● **EXERCISE INSTRUCTIONS**
1/ In the blog post about the NBA restart, on what date did teams stop playing?
2/ Reproduce everything from "July 31 seems" down to "housing and practices." in the blog post about the NBA restart, renaming "Orlando" to "Florida".
3/ Write the next part of the blog post about the NBA restart, picking up after its final sentence.

● **EXCERPTED PASSAGE**
□ □ □ □
Blog Thread
- Among others, Zags will hurry up and wait for the NBA
When the NBA burped up its plan to restart its 2019-20 season the other day, one of my thoughts was: Hell of a way to prepare to win a national championship.
The League is planning on taking its sweet time in the restart, and of course, in doing so, it isn’t beholden to any college team like Gonzaga, which has designs on emerging from this nether world with its first NCAA title banner next April.
I’d kind of assumed that we might get a scaled-down version of the NBA playoffs, much like the coronavirus has scaled down everything. Silly me, forgetting there’s too much money in those televised playoff games. The League isn’t poised for a restart until July 31 and playoff series will be per-usual, seven games. The thing could actually go until Oct. 12. Good thing the Minnesota Timberwolves aren’t part of it; they might have had to call in the locals from ice-fishing.
You'd think you could dispense in pretty short order with the regular season, since, when they stopped playing March 11, some teams had completed 66 of their 82 games. That's 80 percent.
(Meanwhile, the 2020-21 NBA season is due to begin Dec. 1. Can’t wait for the load-management controversies, starting about Dec. 4.)
July 31 seems a long way off, in a world living day-to-day. But the NBA still has to work out details for use of Walt Disney World Resort for use of the Orlando plant for all games, housing and practices.
□ □ □ □
● **DATASET CONTENT**
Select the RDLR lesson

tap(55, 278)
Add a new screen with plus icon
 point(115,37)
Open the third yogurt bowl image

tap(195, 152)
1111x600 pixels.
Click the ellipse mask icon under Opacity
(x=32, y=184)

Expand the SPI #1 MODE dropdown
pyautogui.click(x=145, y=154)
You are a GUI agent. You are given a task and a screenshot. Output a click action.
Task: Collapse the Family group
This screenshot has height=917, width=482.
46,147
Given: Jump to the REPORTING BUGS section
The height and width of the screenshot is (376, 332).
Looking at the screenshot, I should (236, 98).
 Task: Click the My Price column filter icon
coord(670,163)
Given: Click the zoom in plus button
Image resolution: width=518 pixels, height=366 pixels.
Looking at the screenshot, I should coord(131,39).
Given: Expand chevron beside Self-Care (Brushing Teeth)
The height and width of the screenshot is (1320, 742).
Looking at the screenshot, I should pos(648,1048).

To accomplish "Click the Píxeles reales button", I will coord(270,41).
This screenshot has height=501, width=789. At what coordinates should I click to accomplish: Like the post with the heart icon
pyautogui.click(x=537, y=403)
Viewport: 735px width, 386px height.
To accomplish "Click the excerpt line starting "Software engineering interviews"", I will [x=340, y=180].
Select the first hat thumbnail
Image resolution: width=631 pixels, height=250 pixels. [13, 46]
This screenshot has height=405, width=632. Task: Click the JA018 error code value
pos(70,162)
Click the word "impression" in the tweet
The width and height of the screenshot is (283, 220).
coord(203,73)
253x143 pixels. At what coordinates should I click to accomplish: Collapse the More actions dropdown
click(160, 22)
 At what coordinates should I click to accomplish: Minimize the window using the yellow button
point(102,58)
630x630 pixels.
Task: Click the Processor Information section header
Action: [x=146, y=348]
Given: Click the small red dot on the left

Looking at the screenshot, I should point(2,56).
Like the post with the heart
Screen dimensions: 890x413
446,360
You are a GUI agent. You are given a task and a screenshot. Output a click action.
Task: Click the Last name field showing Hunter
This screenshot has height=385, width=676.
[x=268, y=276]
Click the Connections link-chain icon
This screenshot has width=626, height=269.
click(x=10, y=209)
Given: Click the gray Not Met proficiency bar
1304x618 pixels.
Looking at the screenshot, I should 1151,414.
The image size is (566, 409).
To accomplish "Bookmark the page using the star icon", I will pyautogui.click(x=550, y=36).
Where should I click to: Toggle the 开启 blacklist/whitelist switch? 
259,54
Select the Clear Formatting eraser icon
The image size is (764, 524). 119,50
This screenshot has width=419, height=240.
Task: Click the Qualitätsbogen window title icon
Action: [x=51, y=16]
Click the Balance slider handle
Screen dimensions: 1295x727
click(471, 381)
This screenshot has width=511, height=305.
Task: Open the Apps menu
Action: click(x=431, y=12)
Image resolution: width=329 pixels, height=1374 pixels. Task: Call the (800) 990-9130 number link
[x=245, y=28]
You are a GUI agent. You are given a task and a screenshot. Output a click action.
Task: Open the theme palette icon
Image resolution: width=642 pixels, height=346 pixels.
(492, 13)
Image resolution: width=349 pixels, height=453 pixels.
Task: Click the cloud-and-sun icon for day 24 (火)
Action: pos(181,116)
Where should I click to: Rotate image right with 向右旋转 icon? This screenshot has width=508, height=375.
□ □ □ □
● **RESPONSES TO THE EXERCISE**
1/ March 11

2/
July 31 seems a long way off, in a world living day-to-day. But the NBA still has to work out details for use of Walt Disney World Resort for use of the Florida plant for all games, housing and practices.

3/
For Gonzaga, the immediate impact of the NBA reboot is that the great muddled future just became more muddled.
The pushed-back NBA agenda now calls for an Oct. 15 draft. All the run-up proceedings have been delayed as well, and the NCAA has declared the deadline for player withdrawal from the draft to be Aug. 3, or 10 days after the NBA draft combine, whichever comes first.
Aug. 3 is exactly two months later than when it was scheduled to have been. And, you surely have noticed, NCAA schools aren’t planning a two-month delay in starting fall classes.
In Gonzaga’s case, that means – potentially, anyway – that in the same month some of its players are beginning ’20-21 classes, they’re deciding on whether to leave the place for good and play pro basketball.
Now in reality, I suspect Corey Kispert, Joel Ayayi and Filip Petrusev will pretty much have landed on a decision by sometime in July, once they’ve gotten more input from NBA teams. They’ve probably already got an inclination, and it could be confirmed or reversed by whether they get an invitation to the combine.
No doubt, the GU staff is well piped-in on those inclinations. But things can change, or intentions can be misread; the Zags didn’t think Zach Collins was going to be outbound after one season, and he surprised them in 2017.
Bottom line, if you’re crafting a roster you hope capable of winning the 2021 national championship – and a lot of people believe Gonzaga is one of those candidates – you’d like to have a little more certainty. A little more routine. You’d like, for instance, to know how about Ayayi’s future, and how his potential departure would affect the incoming freshman class, including guards Dominick Harris and Jalen Suggs, the most heralded recruit in Zag history.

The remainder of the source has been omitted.